Search code examples
pythonpython-polars

Polars top_k_by with over, k = 1. Bug?


Given the following dataFrame:

pl.DataFrame({
    'A': ['a0', 'a0', 'a1', 'a1'],
    'B': ['b1', 'b2', 'b1', 'b2'],
    'x': [0, 10, 5, 1]
})

I want to take value of column B with max value of column x within same value of A (taken from this question).
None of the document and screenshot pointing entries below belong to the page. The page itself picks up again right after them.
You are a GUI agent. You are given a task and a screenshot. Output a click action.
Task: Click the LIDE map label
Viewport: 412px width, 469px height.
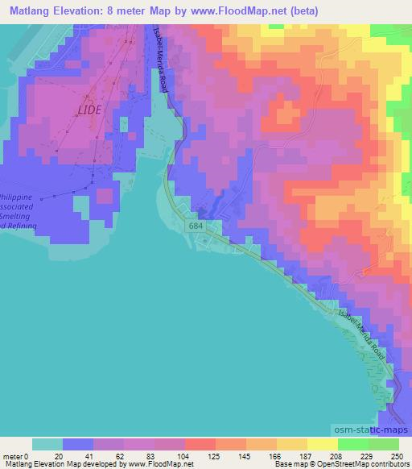click(89, 110)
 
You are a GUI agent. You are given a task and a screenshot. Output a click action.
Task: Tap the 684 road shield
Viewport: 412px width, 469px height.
click(196, 228)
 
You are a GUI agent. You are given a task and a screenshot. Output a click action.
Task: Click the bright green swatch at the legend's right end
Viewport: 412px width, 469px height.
click(383, 444)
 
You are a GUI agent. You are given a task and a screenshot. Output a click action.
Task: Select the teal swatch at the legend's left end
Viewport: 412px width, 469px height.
click(47, 444)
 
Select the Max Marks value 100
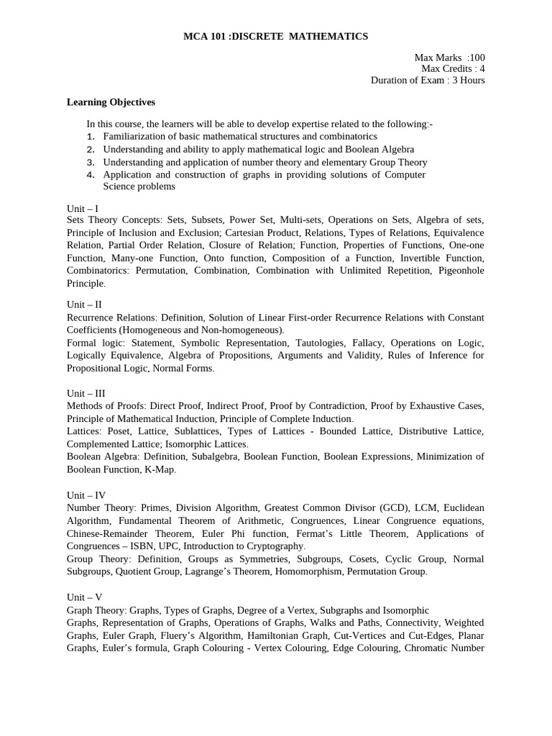[477, 57]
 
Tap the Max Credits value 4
[482, 68]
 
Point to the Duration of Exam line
[428, 80]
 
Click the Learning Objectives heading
[111, 102]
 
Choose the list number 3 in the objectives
[91, 163]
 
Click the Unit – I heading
[83, 208]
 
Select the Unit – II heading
[84, 304]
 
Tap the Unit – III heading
[86, 393]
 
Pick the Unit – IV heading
[86, 495]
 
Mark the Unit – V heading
[84, 597]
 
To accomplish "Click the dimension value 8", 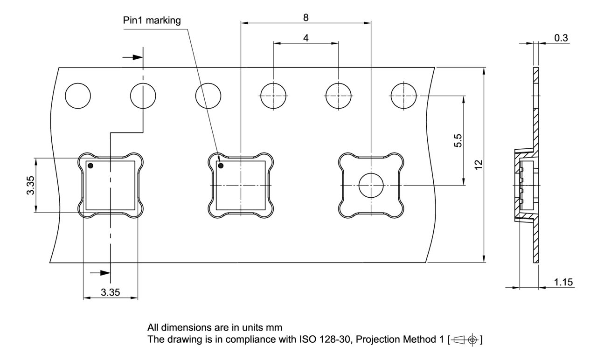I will pyautogui.click(x=305, y=17).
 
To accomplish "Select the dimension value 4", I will pyautogui.click(x=305, y=38).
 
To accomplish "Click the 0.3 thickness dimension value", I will pyautogui.click(x=562, y=38).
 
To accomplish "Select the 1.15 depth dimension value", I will pyautogui.click(x=564, y=282).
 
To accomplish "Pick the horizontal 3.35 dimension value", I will pyautogui.click(x=111, y=293).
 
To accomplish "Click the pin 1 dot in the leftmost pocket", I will pyautogui.click(x=90, y=166).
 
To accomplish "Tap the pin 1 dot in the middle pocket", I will pyautogui.click(x=221, y=166).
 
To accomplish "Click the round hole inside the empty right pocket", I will pyautogui.click(x=371, y=186).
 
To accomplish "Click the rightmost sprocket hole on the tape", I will pyautogui.click(x=403, y=96).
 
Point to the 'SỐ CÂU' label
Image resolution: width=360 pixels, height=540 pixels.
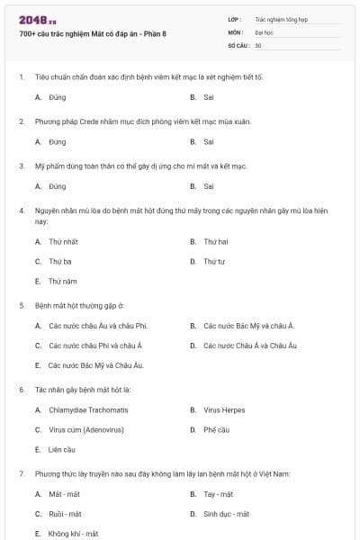238,45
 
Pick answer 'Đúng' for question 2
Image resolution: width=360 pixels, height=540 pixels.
58,141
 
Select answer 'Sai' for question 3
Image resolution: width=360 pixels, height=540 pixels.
209,186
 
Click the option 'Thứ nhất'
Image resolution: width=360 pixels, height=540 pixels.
63,241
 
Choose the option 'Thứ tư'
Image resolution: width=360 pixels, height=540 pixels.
213,261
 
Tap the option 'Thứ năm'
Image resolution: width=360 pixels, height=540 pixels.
62,281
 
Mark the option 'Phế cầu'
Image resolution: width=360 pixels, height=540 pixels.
217,429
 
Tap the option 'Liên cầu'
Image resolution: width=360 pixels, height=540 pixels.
61,449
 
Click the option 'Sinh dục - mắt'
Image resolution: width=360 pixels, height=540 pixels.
226,514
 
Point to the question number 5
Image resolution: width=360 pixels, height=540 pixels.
21,305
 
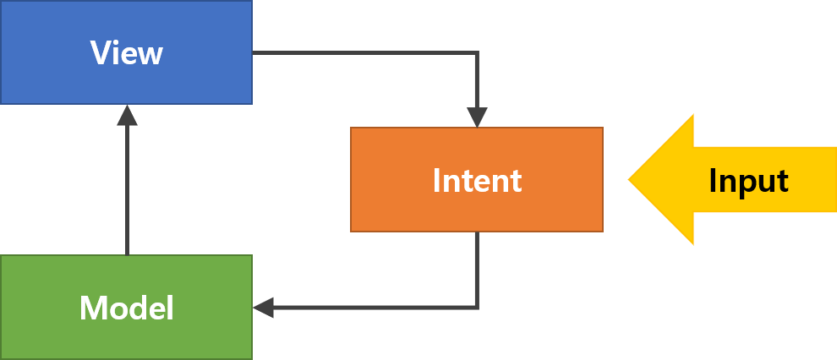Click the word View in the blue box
126,53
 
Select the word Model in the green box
126,308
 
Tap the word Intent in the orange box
477,180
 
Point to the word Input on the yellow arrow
748,181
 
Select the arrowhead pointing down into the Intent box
478,117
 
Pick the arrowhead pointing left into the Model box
263,308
I know there's solution with pl.Expr.get() and pl.Expr.arg_max(), but I wanted to use pl.Expr.top_k_by() instead, and for some reason it doesn't work for me with k = 1:

df.with_columns(
    pl.col.B.top_k_by("x", 1).over("A").alias("y")
)
ComputeError: the length of the window expression did not match that of the group

Error originated in expression: 'col("B").top_k_by([dyn int: 1, col("x")]).over([col("A")])'

It does work for k = 2 though. Do you think it's a bug?


Solution

  • The error message produced when running your code without the window function gives is a bit more explicit and hints at a solution.

    df.with_columns(
        pl.col("B").top_k_by("x", 1)
    )
    
    InvalidOperationError: Series B, length 1 doesn't match the DataFrame height of 4
    
    If you want expression: col("B").top_k_by([dyn int: 1, col("x")]) to be broadcasted, ensure it is a scalar (for instance by adding '.first()').
    

    Especially, pl.Expr.first can be used to allow for proper broadcasting here.

    df.with_columns(
        pl.col("B").top_k_by("x", 1).first().over("A").alias("y")
    )
    
    shape: (4, 4)
    ┌─────┬─────┬─────┬─────┐
    │ A   ┆ B   ┆ x   ┆ y   │
    │ --- ┆ --- ┆ --- ┆ --- │
    │ str ┆ str ┆ i64 ┆ str │
    ╞═════╪═════╪═════╪═════╡
    │ a0  ┆ b1  ┆ 0   ┆ b2  │
    │ a0  ┆ b2  ┆ 10  ┆ b2  │
    │ a1  ┆ b1  ┆ 5   ┆ b1  │
    │ a1  ┆ b2  ┆ 1   ┆ b1  │
    └─────┴─────┴─────┴─────┘